(Beginning of Source data)
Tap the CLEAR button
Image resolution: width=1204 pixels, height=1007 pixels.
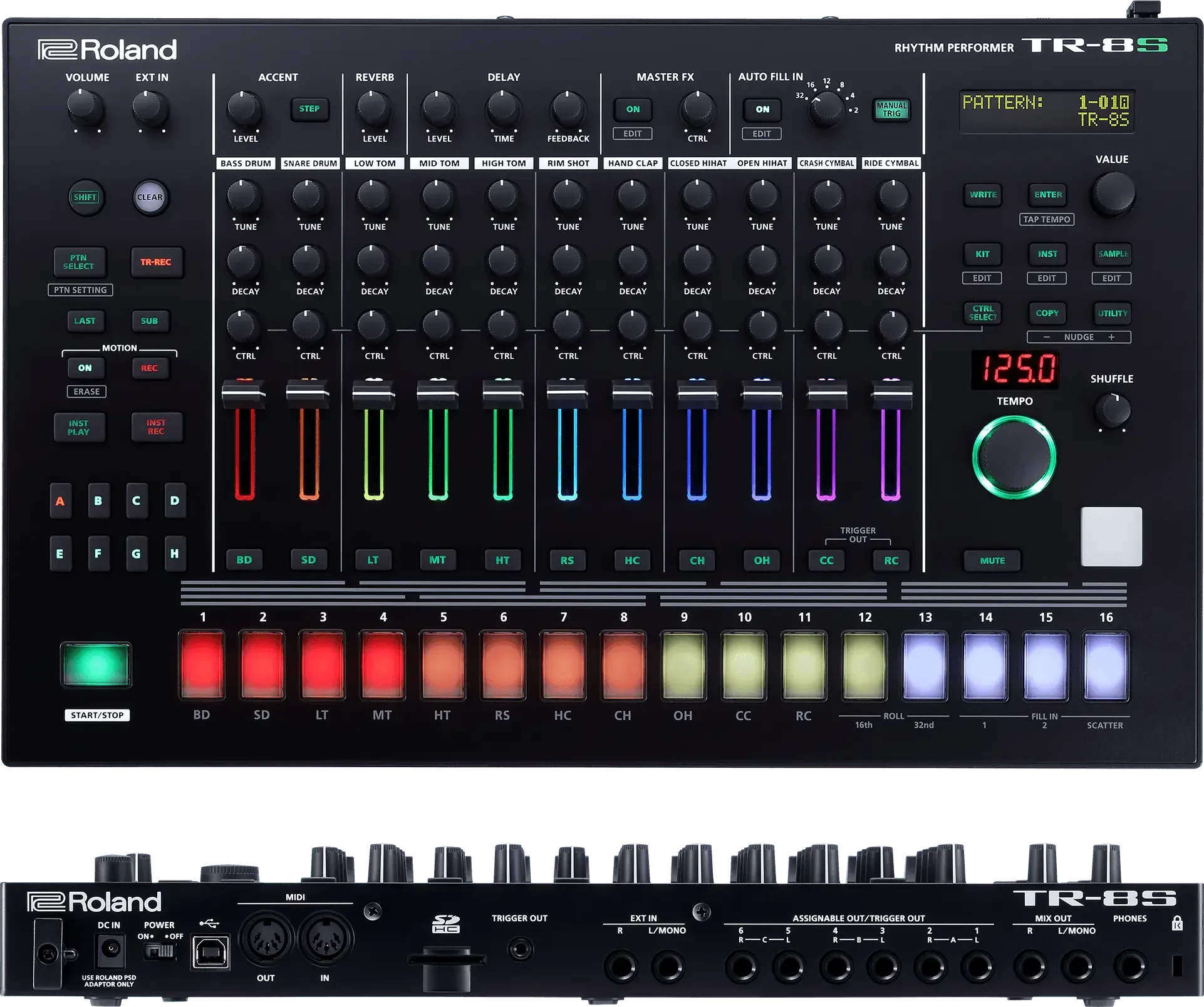150,196
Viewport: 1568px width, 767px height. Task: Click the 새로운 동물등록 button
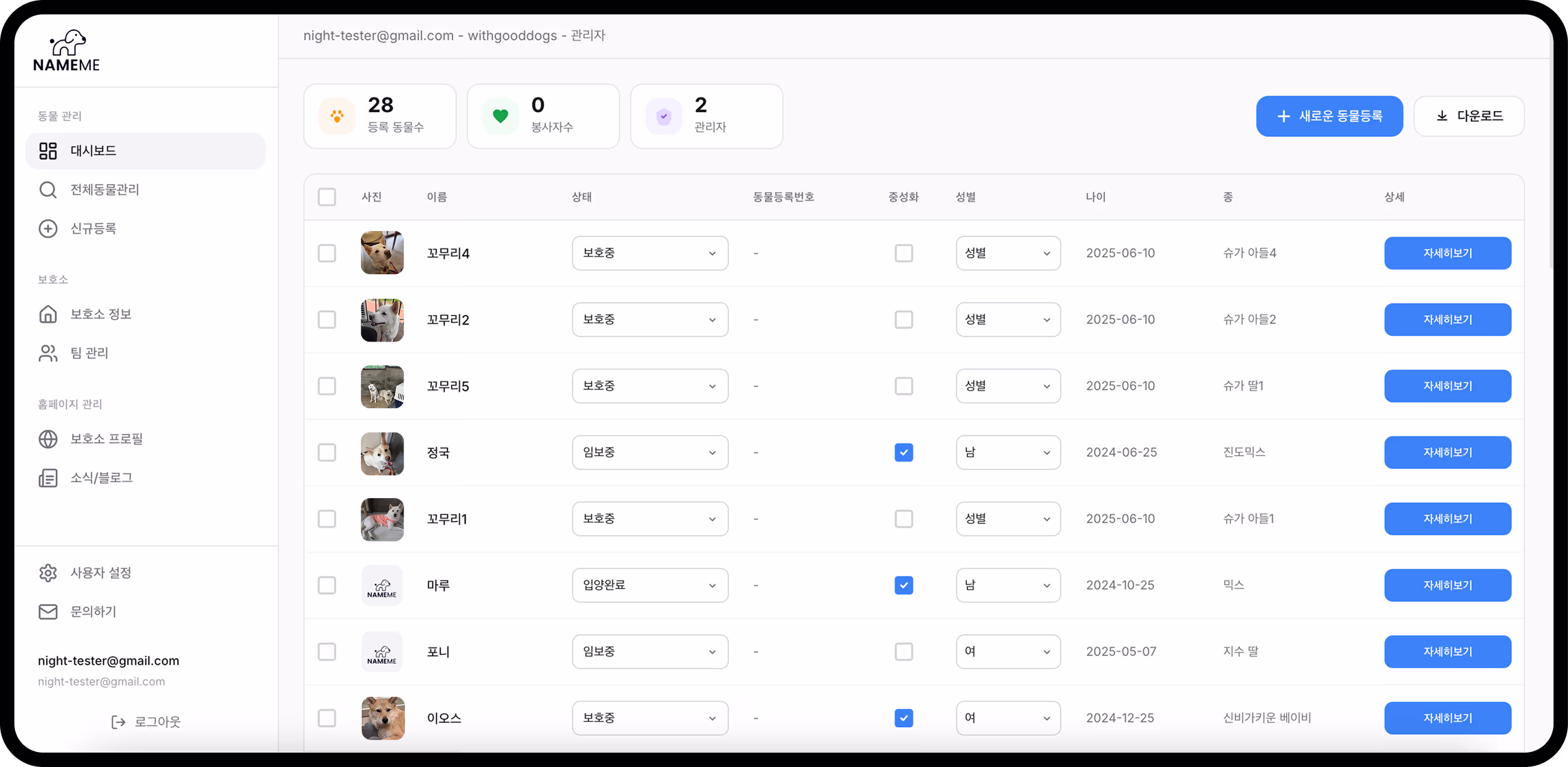pos(1329,116)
(End of Source data)
_Try it:_ You are asked to output the records precisely as they appear, minus any pictures.

_Your solution:_
Tap the CLEAR button
Image resolution: width=1204 pixels, height=1007 pixels.
150,196
Viewport: 1568px width, 767px height. Task: Click the 새로운 동물등록 button
pos(1329,116)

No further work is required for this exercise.